"computer" is the word to look for; say how many lines of the listing below contain it, and nothing else.
+--
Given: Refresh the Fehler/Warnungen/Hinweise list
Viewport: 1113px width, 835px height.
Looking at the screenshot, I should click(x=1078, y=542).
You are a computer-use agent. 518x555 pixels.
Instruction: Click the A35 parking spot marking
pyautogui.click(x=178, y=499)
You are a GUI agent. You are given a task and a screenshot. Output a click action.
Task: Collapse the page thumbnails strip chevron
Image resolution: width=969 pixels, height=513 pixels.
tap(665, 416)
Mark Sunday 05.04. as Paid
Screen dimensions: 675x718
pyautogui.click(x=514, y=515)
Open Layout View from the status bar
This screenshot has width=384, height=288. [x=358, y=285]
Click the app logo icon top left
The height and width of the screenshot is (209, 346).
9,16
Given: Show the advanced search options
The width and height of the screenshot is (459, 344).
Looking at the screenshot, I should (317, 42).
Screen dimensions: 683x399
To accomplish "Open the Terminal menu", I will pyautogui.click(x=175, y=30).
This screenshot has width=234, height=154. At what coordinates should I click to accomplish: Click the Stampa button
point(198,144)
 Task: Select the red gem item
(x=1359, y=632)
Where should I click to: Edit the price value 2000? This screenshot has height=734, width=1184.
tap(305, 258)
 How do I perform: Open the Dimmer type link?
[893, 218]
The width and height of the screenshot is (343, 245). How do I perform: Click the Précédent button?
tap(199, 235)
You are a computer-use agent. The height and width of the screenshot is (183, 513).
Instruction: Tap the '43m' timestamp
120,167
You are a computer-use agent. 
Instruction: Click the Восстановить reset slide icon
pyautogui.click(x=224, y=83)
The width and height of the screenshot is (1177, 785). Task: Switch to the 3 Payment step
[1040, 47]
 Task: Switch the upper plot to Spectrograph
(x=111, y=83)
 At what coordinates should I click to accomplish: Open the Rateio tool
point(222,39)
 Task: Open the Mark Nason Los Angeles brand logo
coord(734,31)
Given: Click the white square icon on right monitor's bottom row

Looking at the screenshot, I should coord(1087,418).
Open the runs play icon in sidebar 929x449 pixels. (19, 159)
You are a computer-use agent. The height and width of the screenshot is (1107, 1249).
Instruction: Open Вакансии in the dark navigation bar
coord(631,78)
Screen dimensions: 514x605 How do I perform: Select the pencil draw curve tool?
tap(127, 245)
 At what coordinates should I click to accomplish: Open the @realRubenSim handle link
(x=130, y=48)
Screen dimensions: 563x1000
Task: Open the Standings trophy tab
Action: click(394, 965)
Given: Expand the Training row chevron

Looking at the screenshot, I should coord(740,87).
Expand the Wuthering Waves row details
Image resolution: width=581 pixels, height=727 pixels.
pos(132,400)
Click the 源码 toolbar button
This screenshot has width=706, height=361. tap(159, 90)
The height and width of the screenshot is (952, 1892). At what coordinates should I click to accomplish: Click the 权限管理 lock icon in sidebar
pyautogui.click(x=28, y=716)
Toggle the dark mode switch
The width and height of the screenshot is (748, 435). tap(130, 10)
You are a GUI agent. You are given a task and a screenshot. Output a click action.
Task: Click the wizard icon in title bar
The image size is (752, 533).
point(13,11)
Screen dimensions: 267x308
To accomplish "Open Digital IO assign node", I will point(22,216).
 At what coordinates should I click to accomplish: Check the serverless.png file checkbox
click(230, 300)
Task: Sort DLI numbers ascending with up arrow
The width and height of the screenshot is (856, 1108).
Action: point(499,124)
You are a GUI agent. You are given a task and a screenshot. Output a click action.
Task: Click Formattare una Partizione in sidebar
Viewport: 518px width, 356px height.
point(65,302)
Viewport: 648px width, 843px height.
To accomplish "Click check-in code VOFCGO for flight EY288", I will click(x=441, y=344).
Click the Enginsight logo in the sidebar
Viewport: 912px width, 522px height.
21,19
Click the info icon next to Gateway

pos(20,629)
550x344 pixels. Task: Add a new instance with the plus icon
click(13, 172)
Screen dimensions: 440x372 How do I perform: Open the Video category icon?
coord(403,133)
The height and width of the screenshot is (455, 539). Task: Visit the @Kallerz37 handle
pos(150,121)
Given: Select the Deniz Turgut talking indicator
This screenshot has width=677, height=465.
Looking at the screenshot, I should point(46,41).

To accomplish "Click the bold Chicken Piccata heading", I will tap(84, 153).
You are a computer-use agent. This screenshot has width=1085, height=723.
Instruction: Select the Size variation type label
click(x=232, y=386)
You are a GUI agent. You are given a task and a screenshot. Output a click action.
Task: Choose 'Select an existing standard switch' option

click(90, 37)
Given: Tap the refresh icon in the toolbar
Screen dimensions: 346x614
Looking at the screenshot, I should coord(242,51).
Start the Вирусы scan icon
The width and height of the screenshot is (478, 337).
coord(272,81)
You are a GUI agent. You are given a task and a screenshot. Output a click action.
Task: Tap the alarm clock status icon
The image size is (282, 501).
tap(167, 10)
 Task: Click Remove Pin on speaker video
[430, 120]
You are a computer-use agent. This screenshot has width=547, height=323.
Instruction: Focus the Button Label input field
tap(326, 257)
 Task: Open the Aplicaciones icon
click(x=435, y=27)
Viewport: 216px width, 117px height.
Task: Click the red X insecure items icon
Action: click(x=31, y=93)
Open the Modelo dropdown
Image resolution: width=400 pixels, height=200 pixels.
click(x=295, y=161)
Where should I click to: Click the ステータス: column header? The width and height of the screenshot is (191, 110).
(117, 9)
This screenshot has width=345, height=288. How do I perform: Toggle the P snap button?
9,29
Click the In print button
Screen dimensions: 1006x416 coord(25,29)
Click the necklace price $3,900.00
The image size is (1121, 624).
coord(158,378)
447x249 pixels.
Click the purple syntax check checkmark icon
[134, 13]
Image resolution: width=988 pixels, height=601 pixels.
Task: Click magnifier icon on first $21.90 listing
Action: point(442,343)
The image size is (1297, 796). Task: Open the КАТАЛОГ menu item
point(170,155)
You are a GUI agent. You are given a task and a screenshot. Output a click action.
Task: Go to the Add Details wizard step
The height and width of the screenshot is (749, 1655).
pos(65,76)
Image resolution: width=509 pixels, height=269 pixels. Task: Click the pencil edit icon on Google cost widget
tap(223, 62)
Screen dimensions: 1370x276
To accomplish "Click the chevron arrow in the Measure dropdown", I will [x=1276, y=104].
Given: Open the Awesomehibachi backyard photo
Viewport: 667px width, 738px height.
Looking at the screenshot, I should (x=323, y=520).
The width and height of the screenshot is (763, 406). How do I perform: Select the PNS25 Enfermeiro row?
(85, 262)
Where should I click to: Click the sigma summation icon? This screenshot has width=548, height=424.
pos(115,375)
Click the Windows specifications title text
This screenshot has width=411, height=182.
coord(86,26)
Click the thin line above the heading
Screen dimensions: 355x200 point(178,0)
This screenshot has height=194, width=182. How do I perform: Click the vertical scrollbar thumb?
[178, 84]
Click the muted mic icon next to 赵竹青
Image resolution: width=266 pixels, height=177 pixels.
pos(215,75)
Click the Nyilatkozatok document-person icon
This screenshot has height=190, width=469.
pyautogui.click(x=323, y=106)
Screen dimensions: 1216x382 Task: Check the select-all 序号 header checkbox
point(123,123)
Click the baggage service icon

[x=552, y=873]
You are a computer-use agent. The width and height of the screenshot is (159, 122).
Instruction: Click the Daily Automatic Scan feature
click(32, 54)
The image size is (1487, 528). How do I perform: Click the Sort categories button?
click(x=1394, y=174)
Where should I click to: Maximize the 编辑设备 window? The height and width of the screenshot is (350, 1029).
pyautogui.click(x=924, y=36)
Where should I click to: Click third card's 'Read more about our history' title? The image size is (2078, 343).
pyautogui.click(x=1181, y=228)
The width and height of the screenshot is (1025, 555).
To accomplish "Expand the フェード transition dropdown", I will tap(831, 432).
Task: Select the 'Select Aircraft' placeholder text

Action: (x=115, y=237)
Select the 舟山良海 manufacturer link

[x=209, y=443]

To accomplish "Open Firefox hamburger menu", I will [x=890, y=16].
+--
Answer below:
7